I have set up an OTP system using FreeRadius, following this:
http://motp.sourceforge.net/
You can get users to download and install the OTP client on their mobiles to use the system. I set up a cron job which checks for membership of an active directory group (eg: OTPusers), scrapes those users from AD and populates their names into the radius database, automatically sending an email to these users with their secret and PIN. That's as far as I got, anyway.
-
If you're using the local database it's actually easy.
Grant your captive portal users (or group) the "WebCfg - System: User Password Manager" privilege. Then they can login to the pfSense GUI and when they go to System > User Manager they receive a page where they can change their password. If they have no other GUI access privileges then that is the page they'll see immediately after login.
-
If you're using the local database it's actually easy.

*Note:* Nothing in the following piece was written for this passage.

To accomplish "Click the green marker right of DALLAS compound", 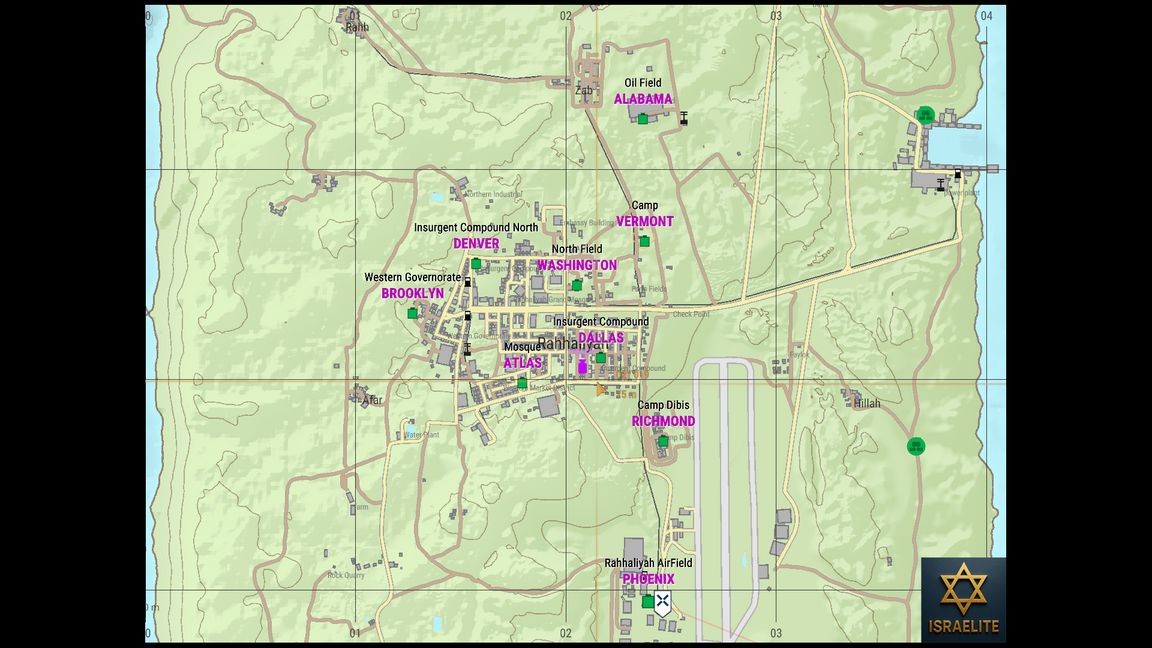I will pos(601,358).
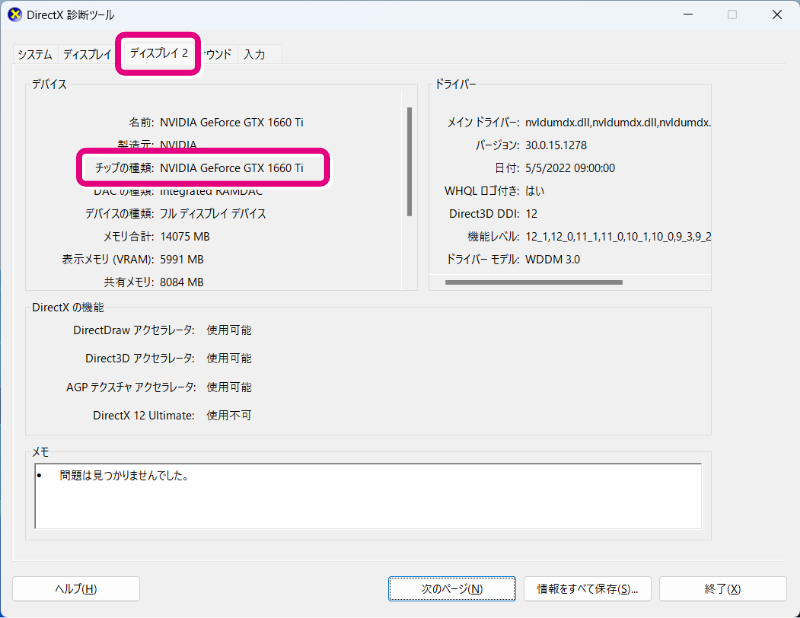Open the ディスプレイ 1 tab
The width and height of the screenshot is (800, 618).
(87, 55)
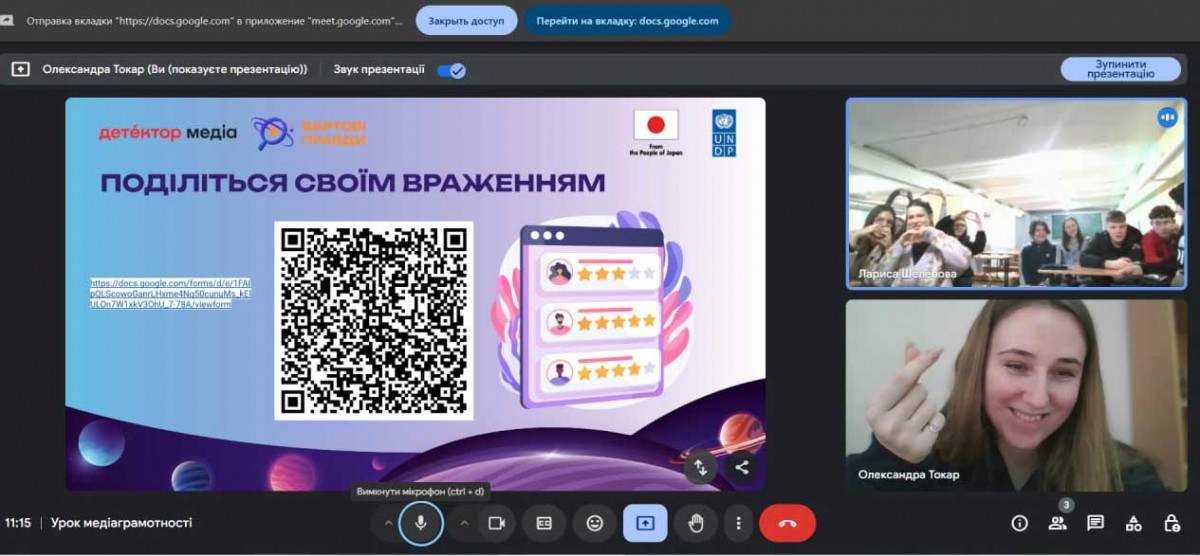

Grant your captive portal users (or group) the "WebCfg - System: User Password Manager" privilege. Then they can login to the pfSense GUI and when they go to System > User Manager they receive a page where they can change their password. If they have no other GUI access privileges then that is the page they'll see immediately after login.
then will tey able to change other's password as well?
-
No, that specific privilege is not the privilege to access all of user management. It is a special page where a user can only change their own password. Try it out.
-
how to do this if using free radius with captive portal?
-
FreeRADIUS on pfSense? You can't. If you use it externally, there might be a GUI that lets you do that somewhere, but it's not a pfSense feature, it would be some other bit of software.